Quando Annette começa, a voz de Carax avisa o espectador. Por mais que seja um musical, não se deve aplaudir nem cantar alguma canção. Deve-se prender a respiração durante o filme, que, aliás, dura 140 minutos. Depois a câmera entra em um estúdio de gravação e lá está Leos Carax na mesa de controle com sua filha Nastya, cuja mãe, Yekaterina Golubeva, protagonista de Pola X, se suicidou em agosto de 2011. O público já está avisado: como nos cinco filmes anteriores do francês, é preciso entender a narração como uma reflexão sobre sua vida, e por isso Annette é tão desenfreado que acaba fugindo ao controle de seu autor, tão interessante quanto repelente em certos momentos (o tema de amor We love each other so much é bastante indigesto, embora sua entonação seja surpreendente no meio de um cunnilingus), com mudanças radicais de ritmo que vêm da música dos Sparks, dos irmãos Ron e Russel Mael.

Material coletado -

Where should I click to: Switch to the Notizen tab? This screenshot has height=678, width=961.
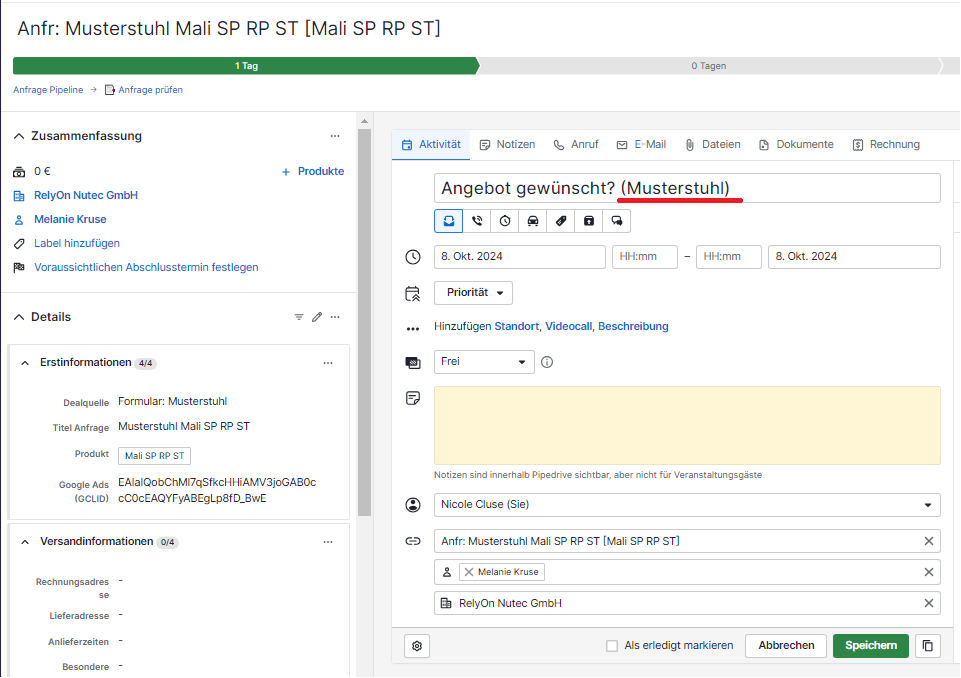(507, 144)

Pedido - Por favor, retome o texto sobre o filme Annette e dê continuidade a ele a partir da última frase.

Resposta ao pedido -
Os Sparks e Carax escreveram um roteiro que mistura Nasce uma estrela, Um rosto na multidão, Lenny Bruce, Louis C. K., a cultura atual do sucesso e das celebridades, King Vidor e seu A turba, e a masculinidade tóxica. Como se o casal de Os amantes de Pont-Neuf habitasse certos ambientes de Holy Motors, seus dois filmes mais famosos. O resultado é, com este coquetel, imperfeito. Adam Driver, que não chegou a estar nem um dia inteiro em Cannes, sai fortalecido dessa batalha criativa. Ontem compareceu à abertura, cancelou algumas entrevistas e nesta quarta já não estava na cidade quando começou a entrevista coletiva. Interpreta um comediante, um provocador gênio da stand-up comedy, que se apaixona por uma diva da ópera, encarnada por Marion Cotillard, em uma Los Angeles entre onírica e perturbadora.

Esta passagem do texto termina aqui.